Dataset excerpt

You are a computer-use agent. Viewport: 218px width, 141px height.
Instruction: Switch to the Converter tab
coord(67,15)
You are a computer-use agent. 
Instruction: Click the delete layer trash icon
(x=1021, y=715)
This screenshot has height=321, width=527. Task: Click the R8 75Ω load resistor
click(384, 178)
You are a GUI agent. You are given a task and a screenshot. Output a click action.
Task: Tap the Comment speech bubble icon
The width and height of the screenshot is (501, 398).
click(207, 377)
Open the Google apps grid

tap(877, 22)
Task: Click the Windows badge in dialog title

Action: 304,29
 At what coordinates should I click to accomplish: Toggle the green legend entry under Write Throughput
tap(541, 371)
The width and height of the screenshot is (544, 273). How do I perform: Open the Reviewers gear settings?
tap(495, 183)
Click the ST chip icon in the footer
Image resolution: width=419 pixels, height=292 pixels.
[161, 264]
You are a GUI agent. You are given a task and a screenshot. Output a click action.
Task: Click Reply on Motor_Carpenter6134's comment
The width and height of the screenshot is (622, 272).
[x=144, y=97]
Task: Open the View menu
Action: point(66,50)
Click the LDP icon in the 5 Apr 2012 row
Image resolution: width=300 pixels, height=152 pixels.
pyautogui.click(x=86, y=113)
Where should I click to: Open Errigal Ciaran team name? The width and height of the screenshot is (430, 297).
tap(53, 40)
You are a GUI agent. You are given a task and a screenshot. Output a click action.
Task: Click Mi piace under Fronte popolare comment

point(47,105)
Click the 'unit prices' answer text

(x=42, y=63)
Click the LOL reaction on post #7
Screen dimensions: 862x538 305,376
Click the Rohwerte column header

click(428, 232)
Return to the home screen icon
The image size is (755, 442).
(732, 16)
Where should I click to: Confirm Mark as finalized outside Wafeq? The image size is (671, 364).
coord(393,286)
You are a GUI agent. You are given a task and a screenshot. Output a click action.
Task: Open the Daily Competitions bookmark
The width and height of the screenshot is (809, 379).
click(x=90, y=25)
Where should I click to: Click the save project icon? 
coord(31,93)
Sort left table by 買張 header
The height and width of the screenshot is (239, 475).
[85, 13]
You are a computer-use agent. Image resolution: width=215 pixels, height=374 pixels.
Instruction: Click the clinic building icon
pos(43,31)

#### Do this
Turn all of the lines above into a Markdown table with two columns, "Row" and "Line", numbering each line in order and leaving out the blank ones.

#### Solved problem
| Row | Line |
|---|---|
| 1 | You are a computer-use agent. Viewport: 218px width, 141px height. |
| 2 | Instruction: Switch to the Converter tab |
| 3 | coord(67,15) |
| 4 | You are a computer-use agent.  |
| 5 | Instruction: Click the delete layer trash icon |
| 6 | (x=1021, y=715) |
| 7 | This screenshot has height=321, width=527. Task: Click the R8 75Ω load resistor |
| 8 | click(384, 178) |
| 9 | You are a GUI agent. You are given a task and a screenshot. Output a click action. |
| 10 | Task: Tap the Comment speech bubble icon |
| 11 | The width and height of the screenshot is (501, 398). |
| 12 | click(207, 377) |
| 13 | Open the Google apps grid |
| 14 | tap(877, 22) |
| 15 | Task: Click the Windows badge in dialog title |
| 16 | Action: 304,29 |
| 17 |  At what coordinates should I click to accomplish: Toggle the green legend entry under Write Throughput |
| 18 | tap(541, 371) |
| 19 | The width and height of the screenshot is (544, 273). How do I perform: Open the Reviewers gear settings? |
| 20 | tap(495, 183) |
| 21 | Click the ST chip icon in the footer |
| 22 | Image resolution: width=419 pixels, height=292 pixels. |
| 23 | [161, 264] |
| 24 | You are a GUI agent. You are given a task and a screenshot. Output a click action. |
| 25 | Task: Click Reply on Motor_Carpenter6134's comment |
| 26 | The width and height of the screenshot is (622, 272). |
| 27 | [x=144, y=97] |
| 28 | Task: Open the View menu |
| 29 | Action: point(66,50) |
| 30 | Click the LDP icon in the 5 Apr 2012 row |
| 31 | Image resolution: width=300 pixels, height=152 pixels. |
| 32 | pyautogui.click(x=86, y=113) |
| 33 | Where should I click to: Open Errigal Ciaran team name? The width and height of the screenshot is (430, 297). |
| 34 | tap(53, 40) |
| 35 | You are a GUI agent. You are given a task and a screenshot. Output a click action. |
| 36 | Task: Click Mi piace under Fronte popolare comment |
| 37 | point(47,105) |
| 38 | Click the 'unit prices' answer text |
| 39 | (x=42, y=63) |
| 40 | Click the LOL reaction on post #7 |
| 41 | Screen dimensions: 862x538 305,376 |
| 42 | Click the Rohwerte column header |
| 43 | click(428, 232) |
| 44 | Return to the home screen icon |
| 45 | The image size is (755, 442). |
| 46 | (732, 16) |
| 47 | Where should I click to: Confirm Mark as finalized outside Wafeq? The image size is (671, 364). |
| 48 | coord(393,286) |
| 49 | You are a GUI agent. You are given a task and a screenshot. Output a click action. |
| 50 | Task: Open the Daily Competitions bookmark |
| 51 | The width and height of the screenshot is (809, 379). |
| 52 | click(x=90, y=25) |
| 53 | Where should I click to: Click the save project icon?  |
| 54 | coord(31,93) |
| 55 | Sort left table by 買張 header |
| 56 | The height and width of the screenshot is (239, 475). |
| 57 | [85, 13] |
| 58 | You are a computer-use agent. Image resolution: width=215 pixels, height=374 pixels. |
| 59 | Instruction: Click the clinic building icon |
| 60 | pos(43,31) |